So two days? Yeah. Pretty much

Steve:

straight. Yeah. No bathroom breaks, nothing. No work. Nothing. Yeah. Yes. Well speaking of something that's been at least more than 32 hours for now, what's been keeping you Happy? Mail. Oh.

Stephen:

So we are still enjoying Luci. And it is

Steve:

hard to watch another show and you know that there's more of this show I

Stephen:

know and you watch like, I wanna watch Daher and I wanna watch Midnight Club, and there's just things that I'm dying to see and I'm. But we, we can finish Lucifer first. Yes. We can finish Lucifer and then we'll get to the other horror themed things at, because like there is a clock ticking that Gui Deltoro is doing the Cabinet of Curiosities on Netflix. It's a four night event starting October 25th. So we need to be ready for that. Okay.

Steve:

Well I'm sure we will be because at this point we are near the apex of what Season five we are at midway

Stephen:

through season five.

Steve:

And then we have season six, which is all us, which is a short season.

Stephen:

Yep.

Steve:

So, but yes, I know that when we said like season one, how charismatic and enjoyable it was. Yes. And watching him perform in the supporting cast getting better. And I have to say, all those things still hold true. Agreed. Yes, but getting back into Psycho, for those of you who somehow have never heard of it, it's a 1960 psychological horror thriller film produced and directed by Alfred Hitchcock.

Stephen:

Yes. The screenplay was written by Joseph Step now, and it's based on the 1950 novel of the same name by Robert Block. And I read that novel, um, in college. How did it compare? So there were some differences in things, but there is a lot of the movie that is lifted straight off the page.

Steve:

Yeah, I can imagine. I know that they, he made it a big deal between that and like wanting to keep the twist as like spoiler free as possible. Mm-hmm. buying all the copies of the book. He could possibly. To keep it from people to see it. Um, but it was interesting also to learn that this was block's first novel to have his rights for a movie purchased. And as any young author Yeah, who's just getting published like would be when he heard of getting$9,000 for the movie rights, he thought that that was fair, which

Stephen:

was$74,000 in today's standards. And if somebody said, you know, I want purchase your novel to make into a movie, Here's$74,000. That's nothing to sneeze about. Yeah,

Steve:

not at all. But it was a blind offer, so I didn't know who was making the offer. Now, if someone came to you and said that James Cameron wants to buy your

Stephen:

book for$74,000, I would tell James Cameron to fuck off and come back with a real

Steve:

offer. Exactly. And Alfred Hitchcock at the time was the producer and. This was his passion project that he wanted to go after. Um, but you know, as a comparison, even that year, the house on the haunting of Hill House, which has grown legs and continued on this day, had its movie rights purchased for seven$67,500, which

Stephen:

is$600,000 today. Which, you know, if somebody said, Okay, Alfred Hitchcock wants to. Your book writes for$600,000, or even if James Cameron came to me and said, Yeah, I want to buy for$600,000, I'd be like, You have a deal, sir.

EXERCISE DIRECTIONS: Return the stretch of the podcast transcript from "So, but yes, I" through "off the page.", copied word for word.

SOURCE DATA:
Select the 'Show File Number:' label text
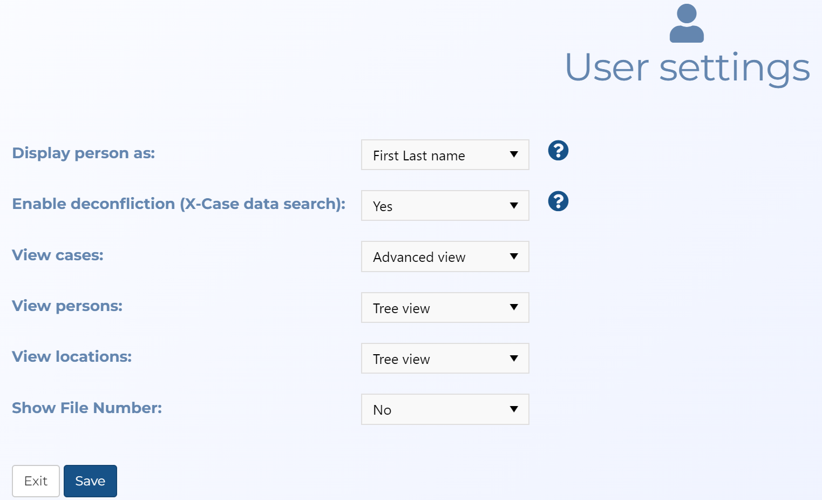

THE COMPLETED TASK:
So, but yes, I know that when we said like season one, how charismatic and enjoyable it was. Yes. And watching him perform in the supporting cast getting better. And I have to say, all those things still hold true. Agreed. Yes, but getting back into Psycho, for those of you who somehow have never heard of it, it's a 1960 psychological horror thriller film produced and directed by Alfred Hitchcock.

Stephen:

Yes. The screenplay was written by Joseph Step now, and it's based on the 1950 novel of the same name by Robert Block. And I read that novel, um, in college. How did it compare? So there were some differences in things, but there is a lot of the movie that is lifted straight off the page.